Wo bliebe aber dann wieder die Grundrente, wenn auf diese Weise die Ackerfläche über den Bedarf hinaus ganz in der Nähe vervielfältigt würde; wenn das den Lohn bestimmende Freiland beliebig vermehrt werden könnte, und zwar ganz in der Nähe, wo also die Spannung zwischen Arbeitserzeugnis des Freiländers und seinem Arbeitsertrag infolge der gesparten Frachtkosten immer geringer wird? Warum dann noch weit nach Kanada, nach Manitoba ziehen, warum von dort mit großen Frachtkosten das Getreide nach Holland verfrachten, wenn man Getreide auf dem Boden der heutigen Zuidersee bauen kann? Wenn der Zinsfuß auf 3, 2, 1 und 0 % sinkt, können alle Länder ihre heutige Bevölkerung mit Brot versehen. Die Landsparbebauung findet nur im Zins eine Grenze. Der Boden wird um so dichter bebaut werden können, je mehr der Zins fällt.
Man sieht hier die innige Verbindung, die zwischen Zins und Rente besteht. Solange Ödland, Wasserflächen, Wüsten vorhanden sind, die urbar gemacht werden können, solange überhaupt der Boden durch Neuerungen verbessert werden kann, ist hoher Zins nicht nur das Ziel des Kapitalisten, sondern auch das Bollwerk der Grundrentner. Fällt der Zins ganz, so verschwindet zwar die Grundrente nicht ganz, aber es wäre der härteste Schlag, der sie treffen könnte. Bei der Baugrundrente wirkt der Zinsrückgang nach entgegengesetzten Richtungen.

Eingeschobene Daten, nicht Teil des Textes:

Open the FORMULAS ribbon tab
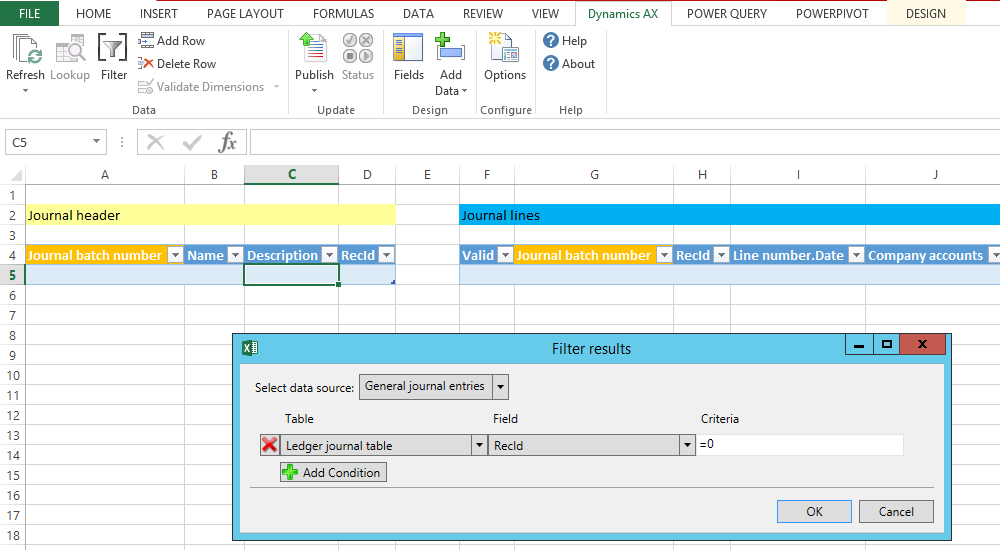pyautogui.click(x=343, y=14)
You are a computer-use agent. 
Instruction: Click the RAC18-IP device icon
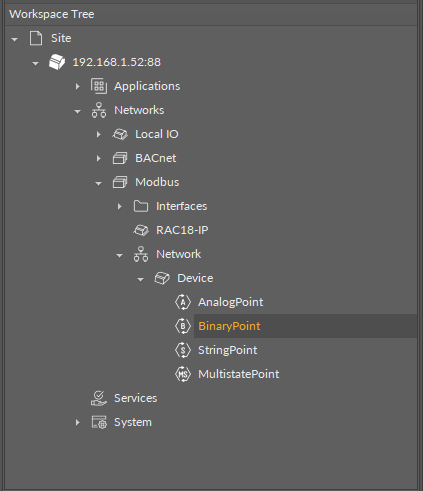(141, 230)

Weil der Zins des Baukapitals die Mieter ungleich schwerer belastet als die Grundrente (auf dem Lande und in kleinen Städten beträgt der auf die Grundrente entfallende Bestandteil der Mieten oft nicht 5%, während der Kapitalzins hier 90% der Mieten beansprucht) würde der Rückgang des Kapitalzinses auf 1% oder 0 eine gewaltige Verbilligung der Mieten bedeuten, was natürlich sehr stark auf den Raumbedarf der einzelnen Familien zurückwirken würde. Die Masse des Volkes, die sich heute infolge der durch den Zins hochgetriebenen Mieten mit ganz ungenügenden Räumen behilft, würde größere Wohnungen verlangen und dafür zahlen können. Größere Wohnungen beanspruchen aber größere Bauflächen – und treiben die Grundrente aufwärts. Anderseits würde der Rückgang des Zinsfußes die Fahrpreise der Stadtbahnen ermäßigen und so, den Verkehr mehr nach außen lenkend, der städtischen Grundrente entgegenwirken.